▸ **YOUR GOAL**:
Please set down exactly the lines from the one that contains "Task: Click the info icon beside Source" through the end of the material, leaving out every picture.

▸ **DATA FOR ANALYSIS**:
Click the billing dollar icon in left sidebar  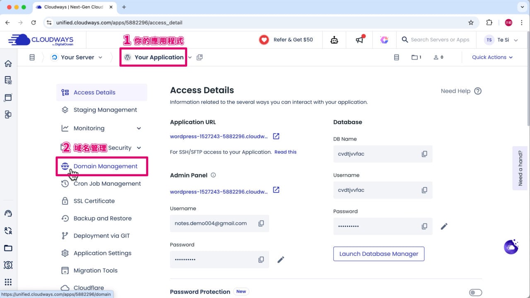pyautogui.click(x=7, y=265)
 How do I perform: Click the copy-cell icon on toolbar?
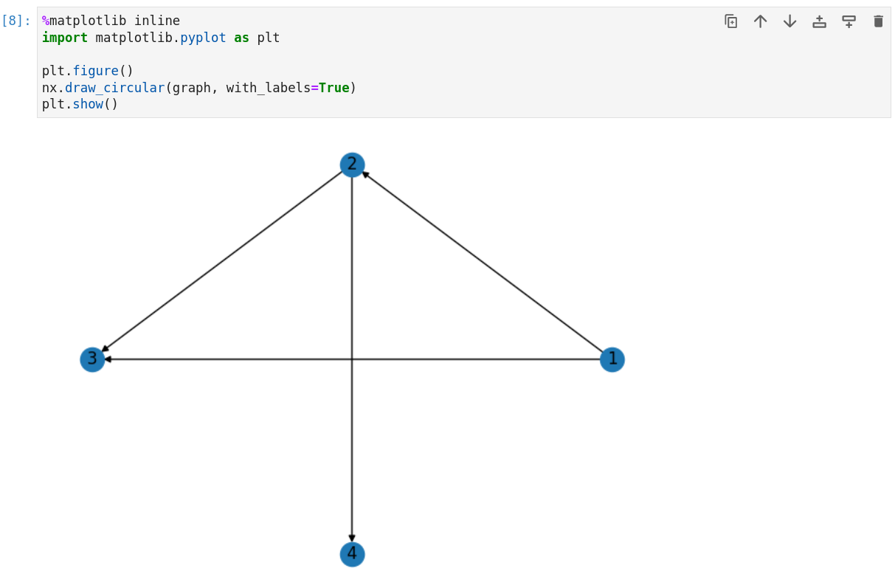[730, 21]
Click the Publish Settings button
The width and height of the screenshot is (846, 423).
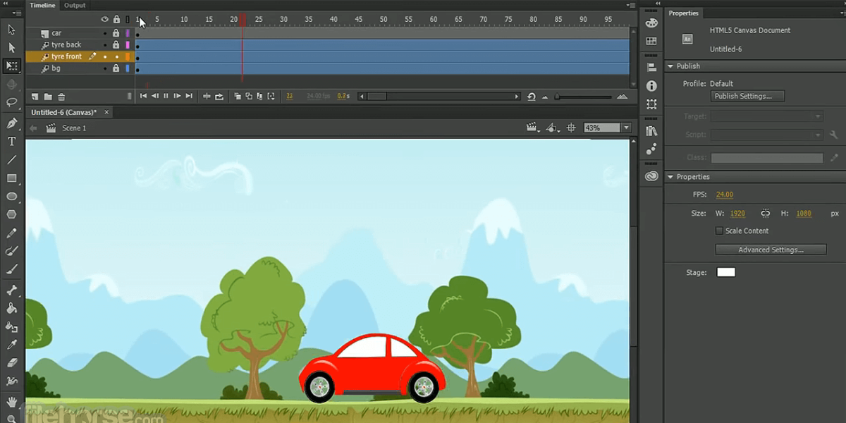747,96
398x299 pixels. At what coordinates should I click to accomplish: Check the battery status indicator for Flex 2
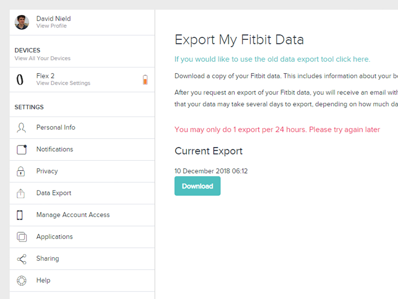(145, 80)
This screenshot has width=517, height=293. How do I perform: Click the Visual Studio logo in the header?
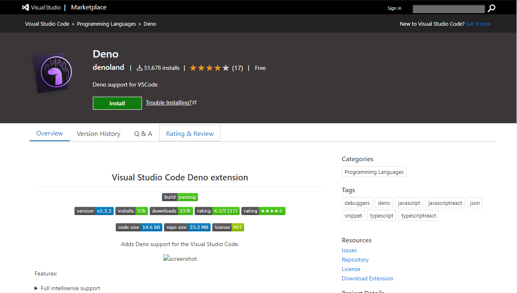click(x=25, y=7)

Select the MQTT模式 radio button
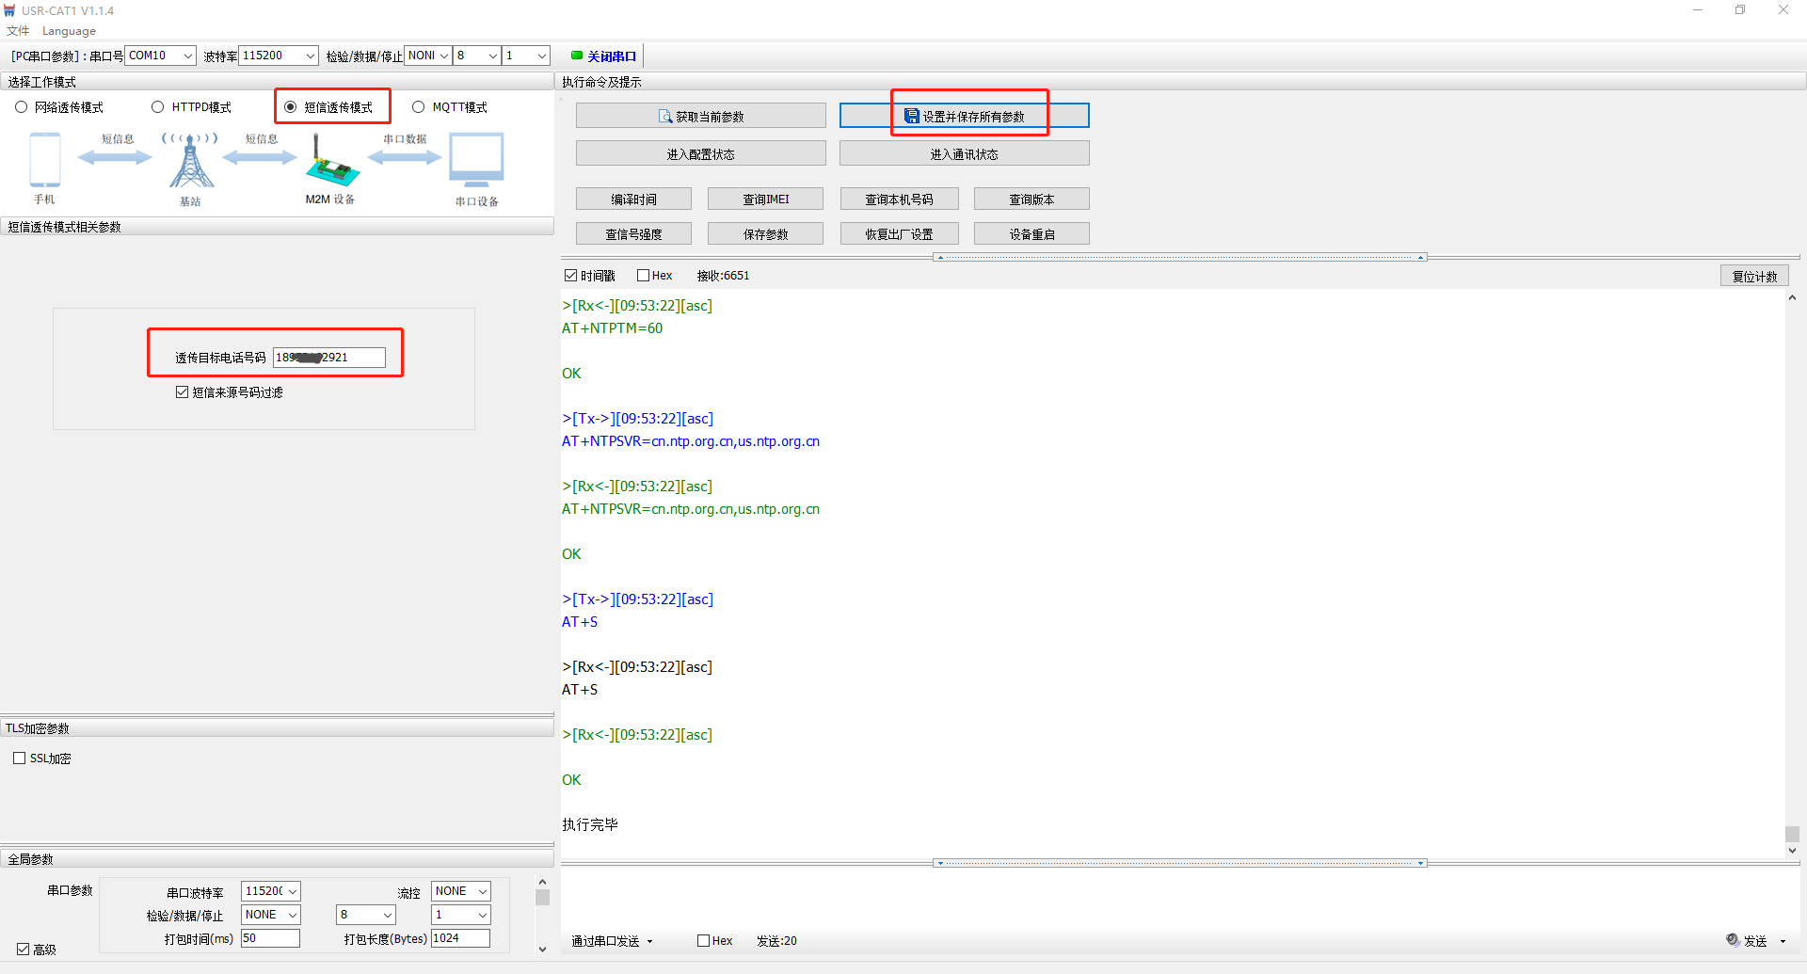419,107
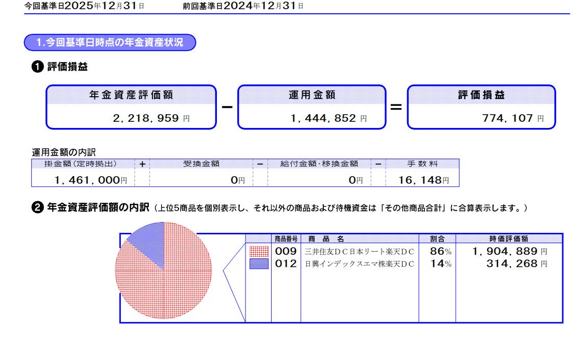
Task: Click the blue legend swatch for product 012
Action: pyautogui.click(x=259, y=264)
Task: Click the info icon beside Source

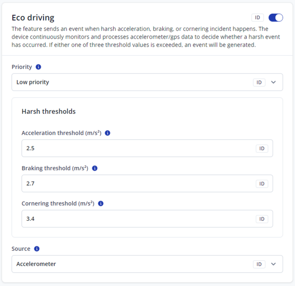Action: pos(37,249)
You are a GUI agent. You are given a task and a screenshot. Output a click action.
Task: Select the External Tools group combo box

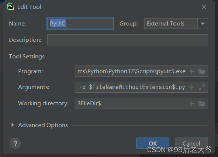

▸ **ANSWER BOX**:
Task: Click the info icon beside Source

Action: pos(37,249)
You are a GUI agent. You are given a task and a screenshot. Output a click action.
Task: Select the External Tools group combo box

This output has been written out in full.